## [Problem description]
Return every line of the records below that contains the string "text". Case counts.

━━━━━ Input material

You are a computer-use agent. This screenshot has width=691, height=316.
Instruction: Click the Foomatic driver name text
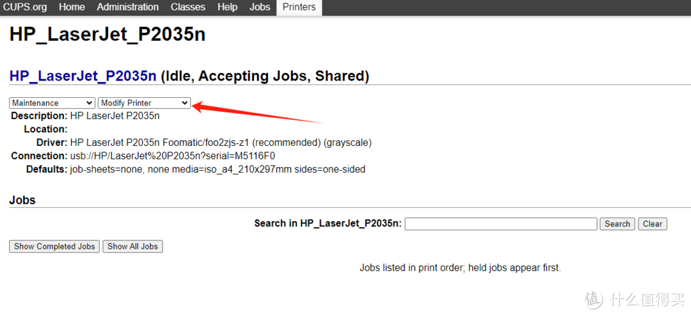tap(221, 143)
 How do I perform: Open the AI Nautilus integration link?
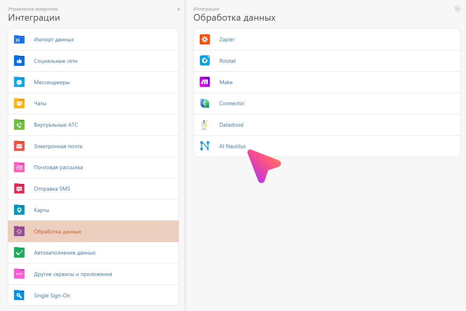click(232, 146)
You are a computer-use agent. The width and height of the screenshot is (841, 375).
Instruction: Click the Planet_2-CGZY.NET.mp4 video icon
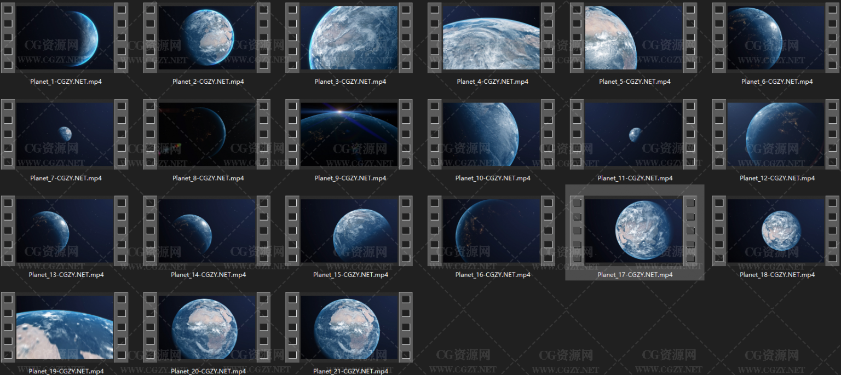pyautogui.click(x=207, y=38)
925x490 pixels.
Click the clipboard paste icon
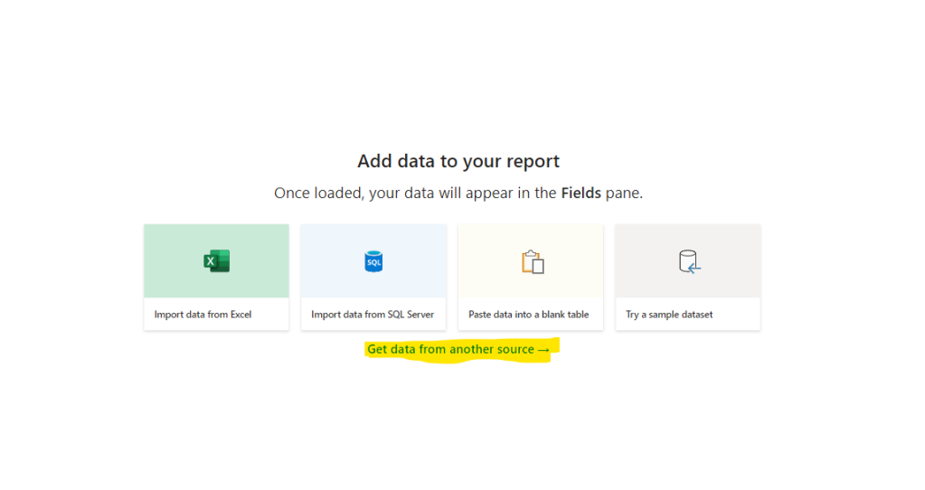tap(532, 262)
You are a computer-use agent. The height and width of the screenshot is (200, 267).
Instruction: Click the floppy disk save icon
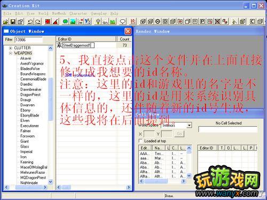13,21
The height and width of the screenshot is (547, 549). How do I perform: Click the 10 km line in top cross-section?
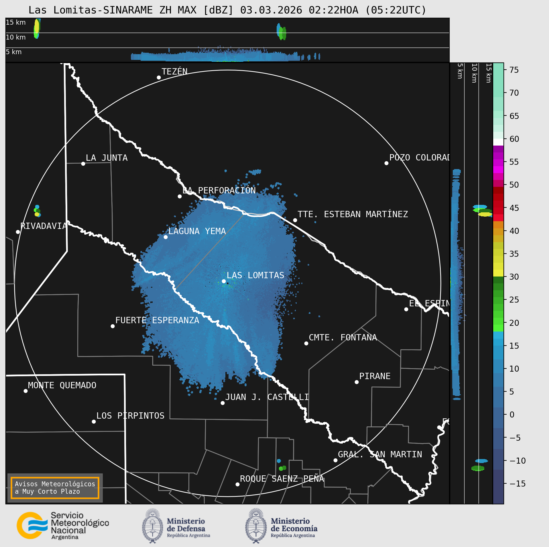pyautogui.click(x=227, y=33)
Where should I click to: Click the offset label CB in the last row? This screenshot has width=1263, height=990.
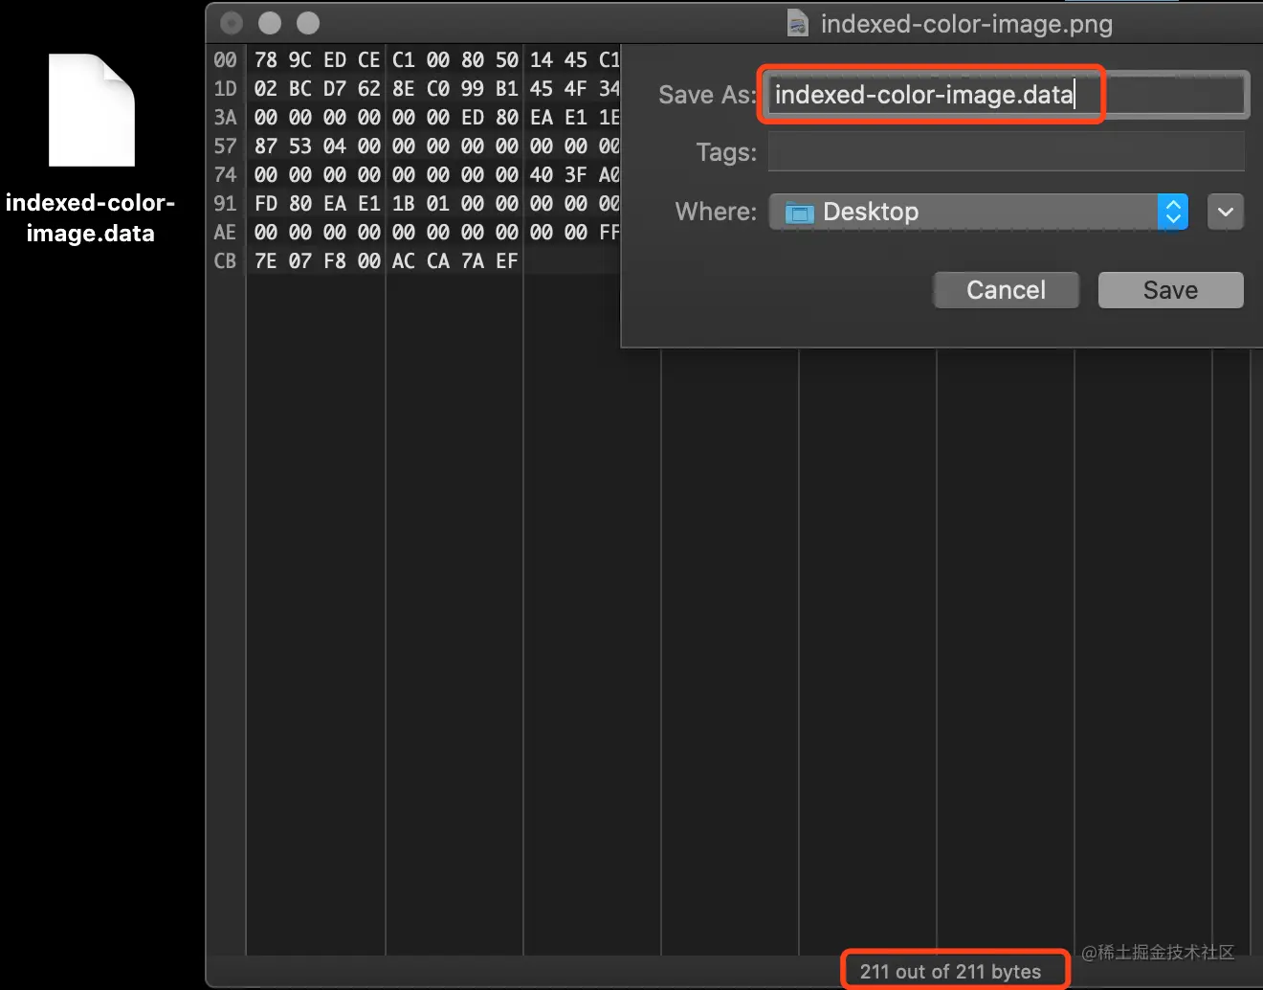pos(225,260)
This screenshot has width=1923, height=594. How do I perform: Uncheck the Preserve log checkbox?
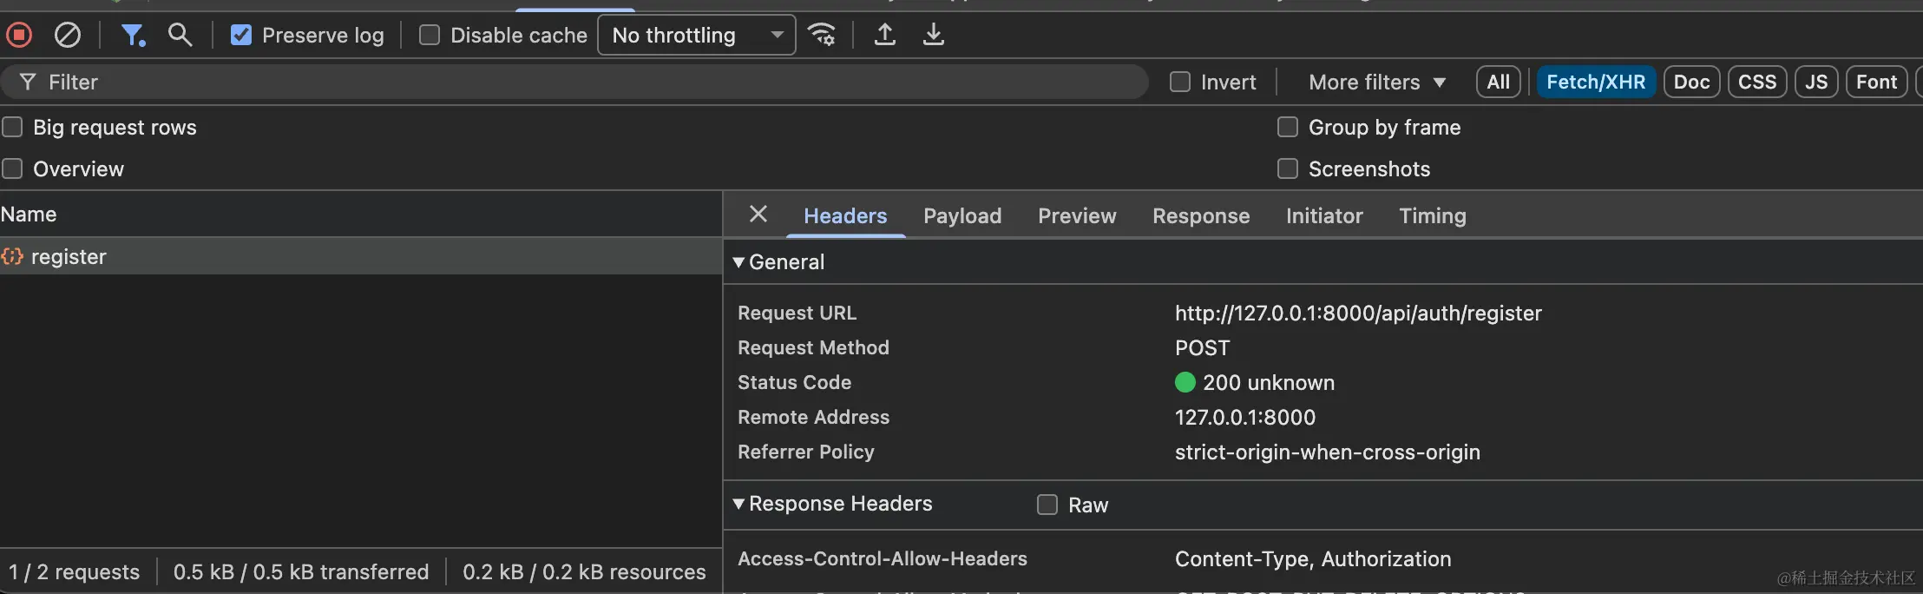[241, 35]
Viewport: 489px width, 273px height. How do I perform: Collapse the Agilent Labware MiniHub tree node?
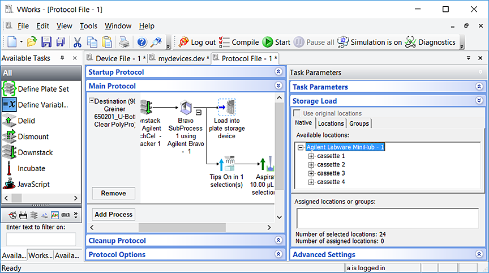[301, 147]
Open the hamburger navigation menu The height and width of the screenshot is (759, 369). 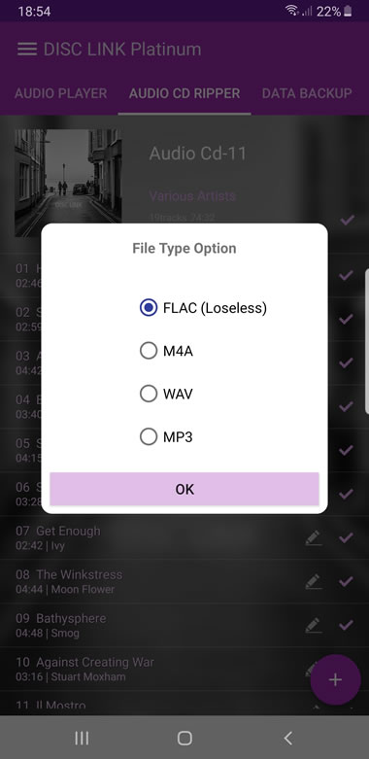(27, 50)
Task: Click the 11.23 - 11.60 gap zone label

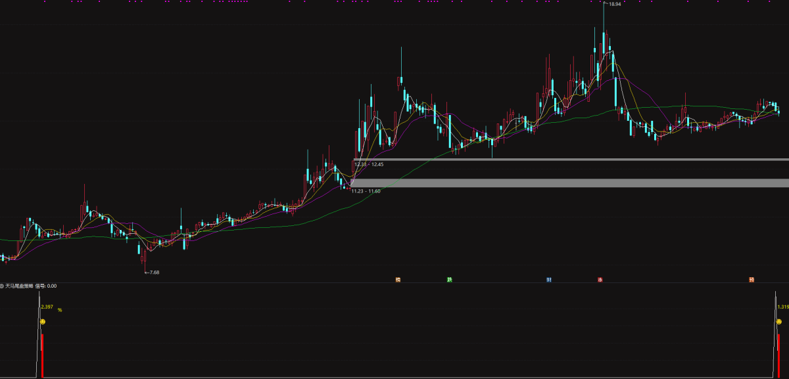Action: (366, 190)
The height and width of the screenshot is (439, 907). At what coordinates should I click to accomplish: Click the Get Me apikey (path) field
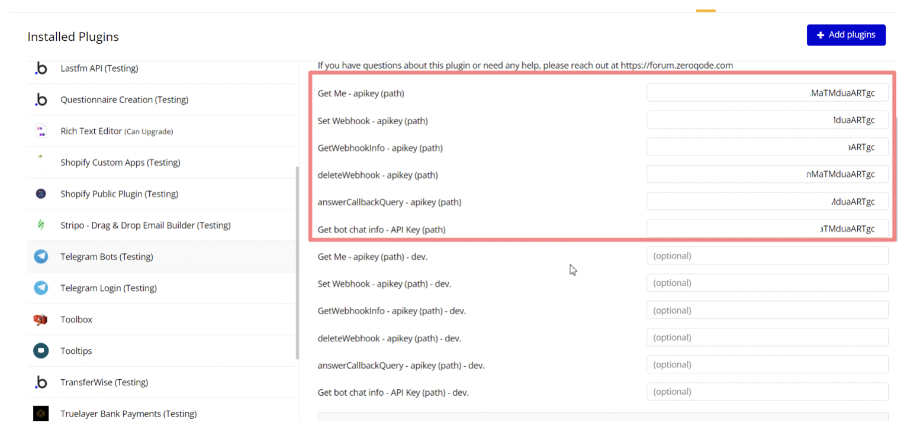point(767,93)
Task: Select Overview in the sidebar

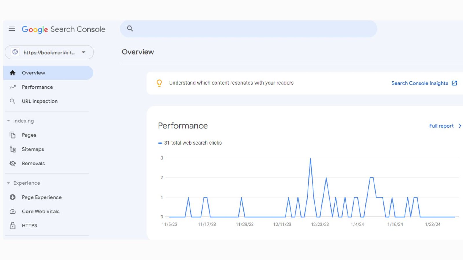Action: (33, 73)
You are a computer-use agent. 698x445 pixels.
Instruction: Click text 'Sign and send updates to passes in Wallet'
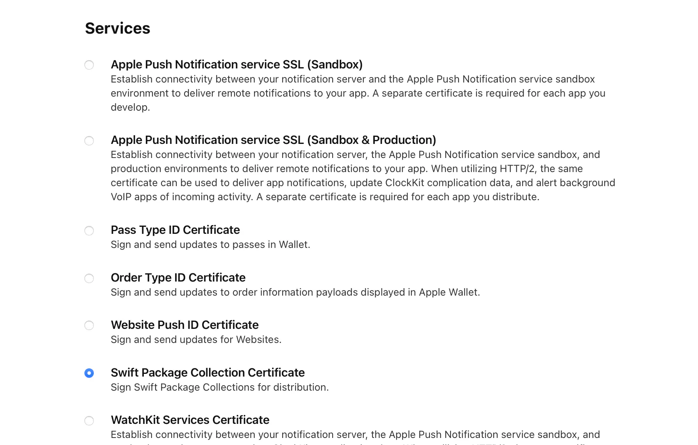coord(210,244)
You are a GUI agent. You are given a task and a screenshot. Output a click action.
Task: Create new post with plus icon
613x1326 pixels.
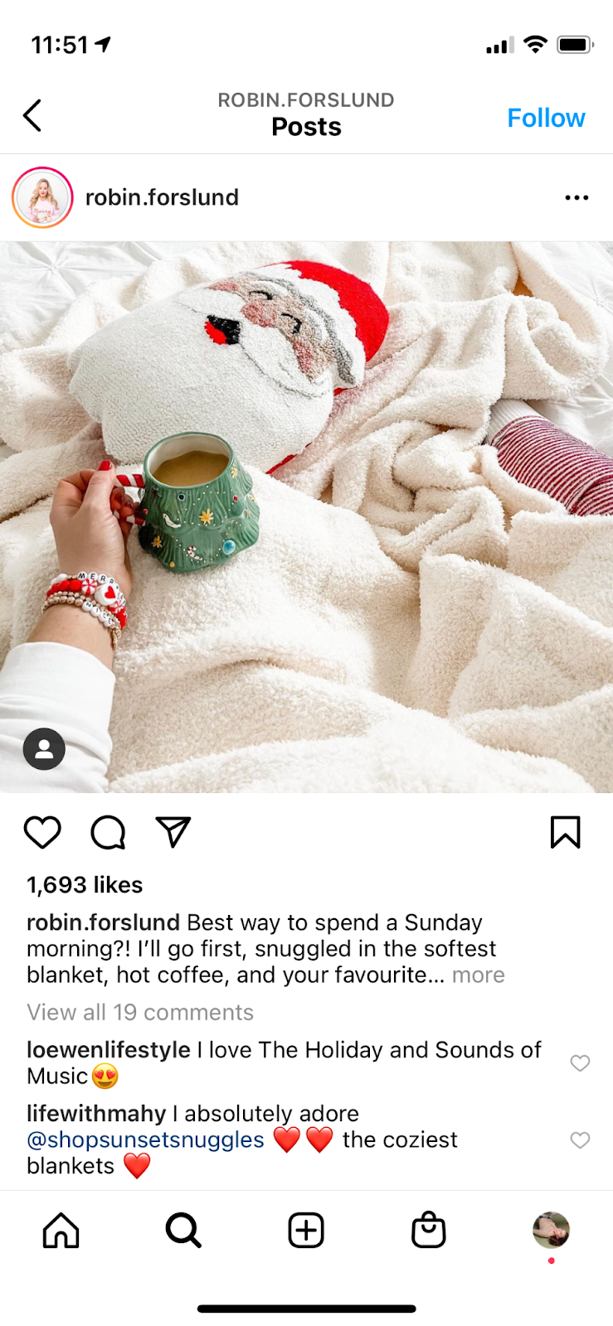tap(306, 1230)
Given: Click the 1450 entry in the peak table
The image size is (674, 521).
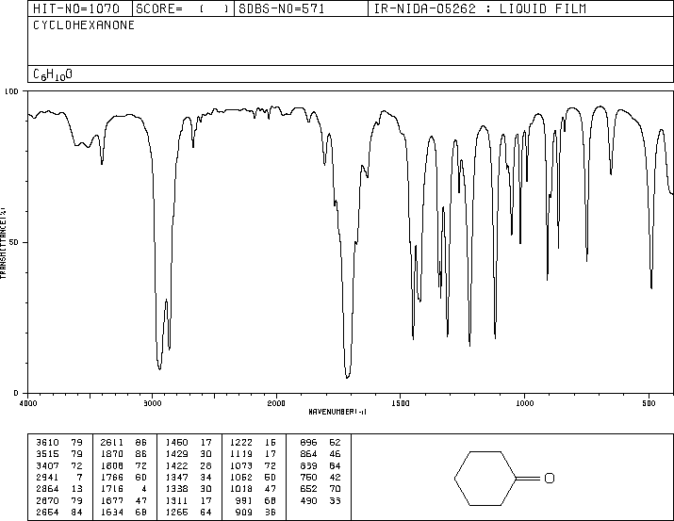Looking at the screenshot, I should [173, 442].
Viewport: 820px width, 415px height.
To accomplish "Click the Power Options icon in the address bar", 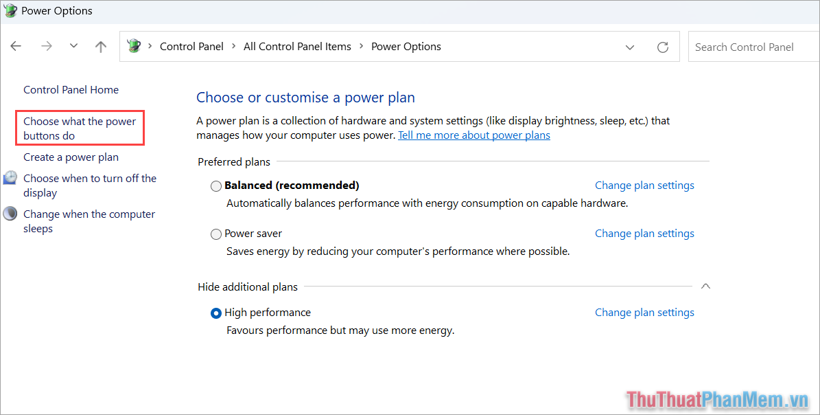I will pos(134,45).
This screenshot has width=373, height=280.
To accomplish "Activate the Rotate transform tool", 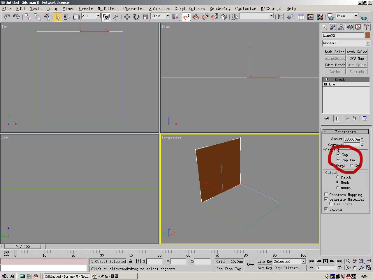I will pos(136,17).
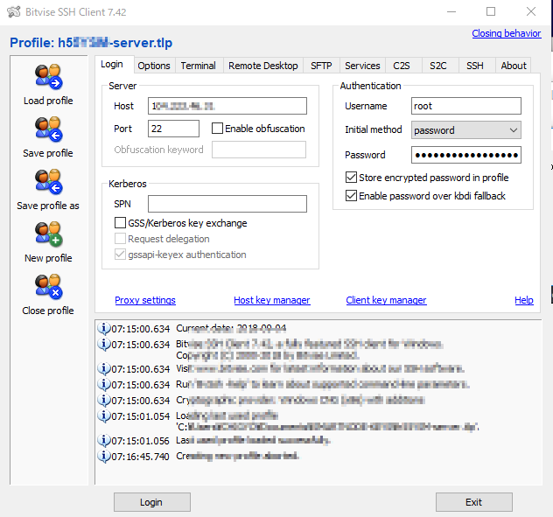Click the info icon on first log entry

[104, 329]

━━━━━━━━━━

## [Answer in full]
Instruction: Click the Foomatic driver name text
Instruction: Click text 'Sign and send updates to passes in Wallet'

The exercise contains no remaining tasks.